An exact repeat is needed of the lines from the one with "Task: Expand the Acquisition report group" through the last line of the data below. Please omit the pictures.
[[ Data extract open ]]
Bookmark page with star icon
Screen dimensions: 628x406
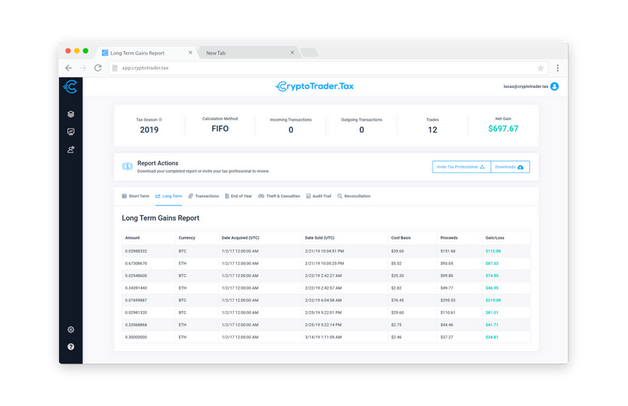tap(540, 68)
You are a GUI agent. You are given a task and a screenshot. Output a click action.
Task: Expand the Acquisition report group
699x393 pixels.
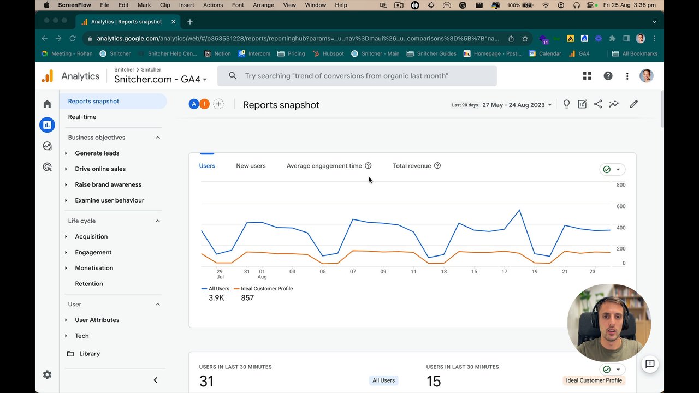(x=66, y=236)
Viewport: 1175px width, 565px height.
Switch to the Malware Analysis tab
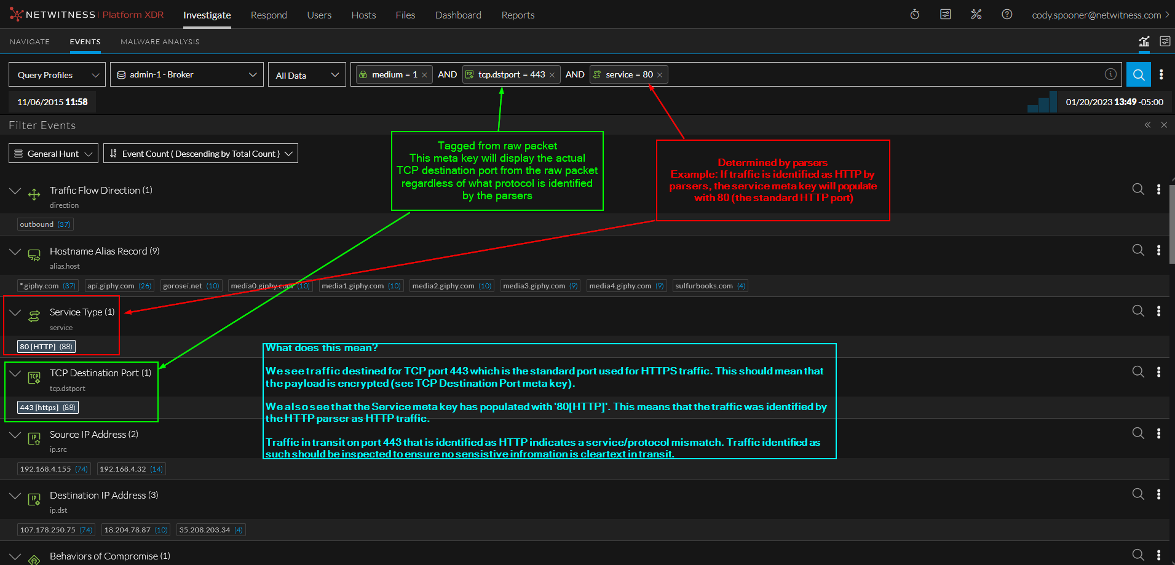(160, 42)
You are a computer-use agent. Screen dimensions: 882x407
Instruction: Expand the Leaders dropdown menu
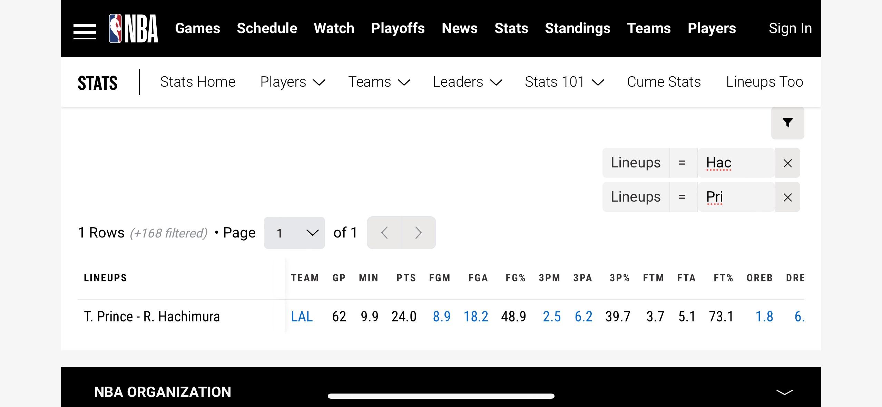[x=467, y=82]
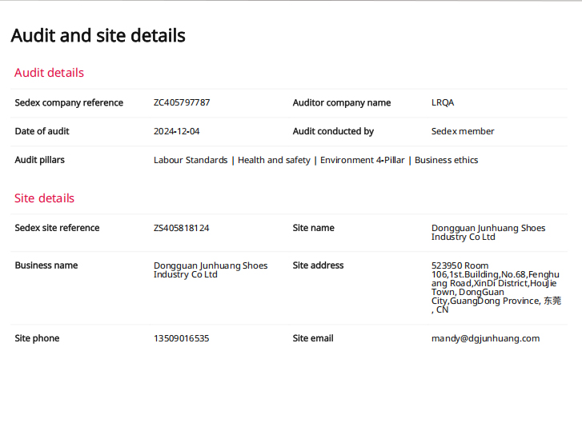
[[ Data extract closed ]]
### Task answer:
Task: Expand the Acquisition report group
699x393 pixels.
(x=66, y=236)
Viewport: 1175px width, 565px height.
Switch to the Malware Analysis tab
(160, 42)
You are a computer-use agent. Screen dimensions: 882x407
Instruction: Expand the Leaders dropdown menu
[x=467, y=82]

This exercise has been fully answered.